A framework for decomposing DNase I Hypersensitive Sites (DHSs) measured across 100s of biosamples using Non-Negative Matrix Factorization (NMF), with the goal of developing a regulatory "Vocabulary" for the accessible human genome.
Object-oriented (OO) implementation, requiring Python 3 with scikit-learn
, numpy
, scipy
, matplotlib
, pandas
installations.
The primary OO-developed code are distributed in the root directory.
Various analysis and visualization efforts are demonstrated in the notebooks
directory using Jupyter notebooks.
Requisite data are stored in the data
directory, when possible.
Several larger files that are incompatible with Github are available through Zenodo.
Supporting scripts to obtain peak or signal data for new unseen biosamples are available in scripts
.
Authors: Alexander (Sasha) Muratov & Wouter Meuleman
- Basic procedure using random binary data. Shows how to decompose a random binary matrix and measure reconstruction quality.

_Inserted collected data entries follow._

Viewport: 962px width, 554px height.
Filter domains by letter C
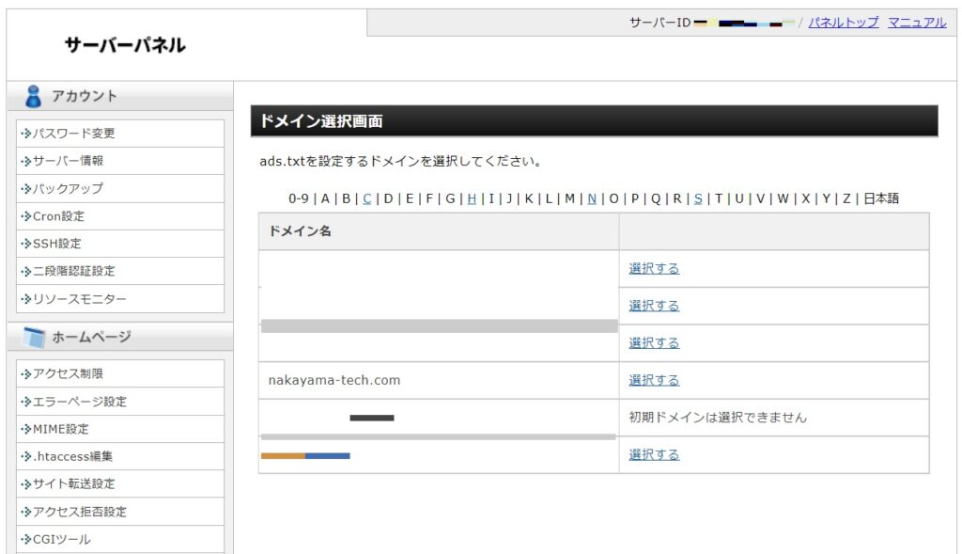click(x=367, y=198)
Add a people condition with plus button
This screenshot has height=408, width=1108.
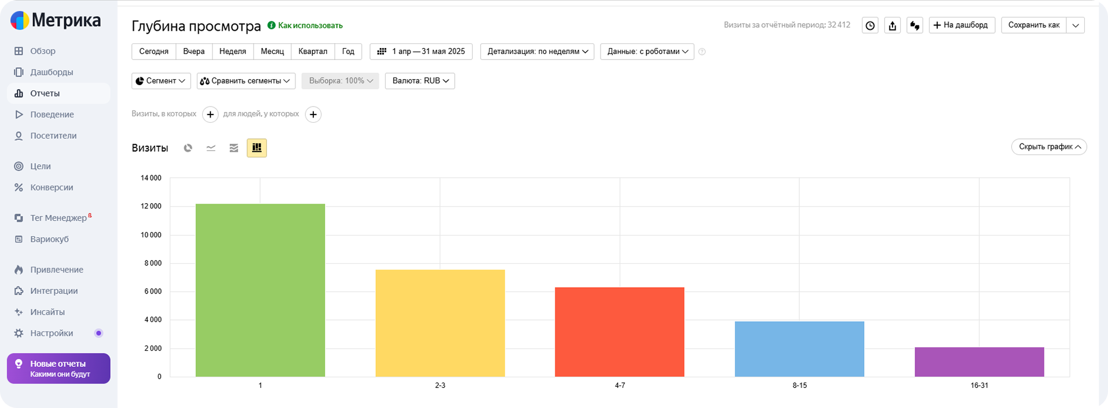pyautogui.click(x=313, y=115)
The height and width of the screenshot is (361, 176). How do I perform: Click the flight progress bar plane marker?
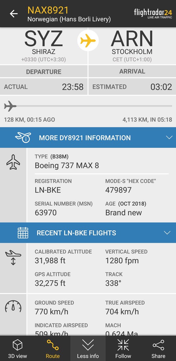click(x=10, y=106)
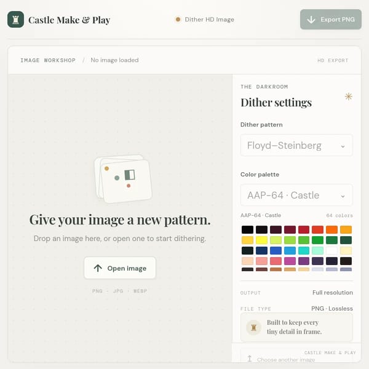Click the gold asterisk icon in Dither settings
369x369 pixels.
tap(349, 97)
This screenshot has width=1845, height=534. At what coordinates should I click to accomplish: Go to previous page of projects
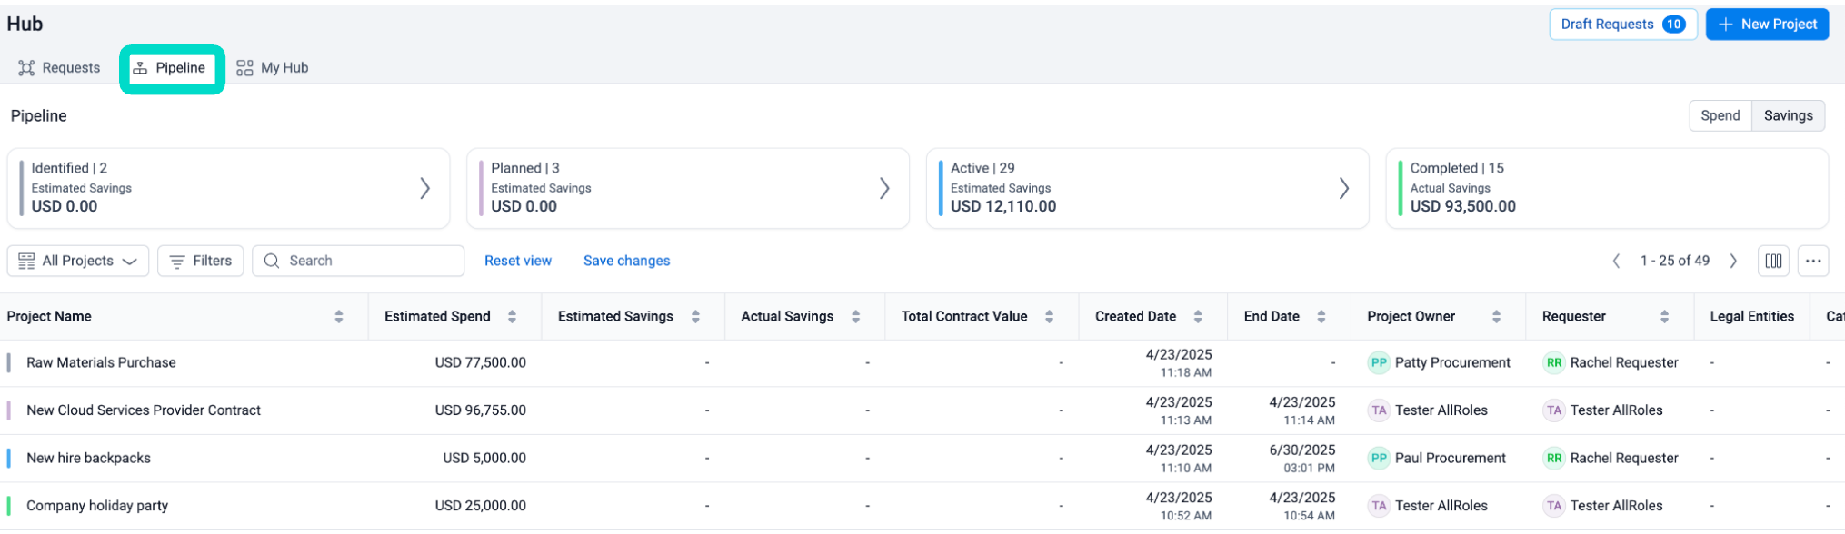tap(1616, 261)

- Unsupervised metrics for choosing number of NMF components. Shows how we chose k=16 NMF components using unsupervised metrics.
- Demonstrating decomposition results of ENCODE DNase-Seq biosamples. Demonstrates how we decomposed a binary 733x3.6M matrix into a Vocabulary of regulatory components
- Visualizing decomposition results of ENCODE DNase-Seq biosamples. Visualizes the results of the decomposition in the previous notebook. Includes UMAP projection.
- Demonstrating the embedding of new biosamples into the coordinate space. Demonstrates how one can embed new (unseen) DNase-seq data into an existing NMF decomposition.
- Visualizing the embedding of new biosamples into the coordinate space. Visualizes the newly added biosamples alongside the existing 733. Includes UMAP projections.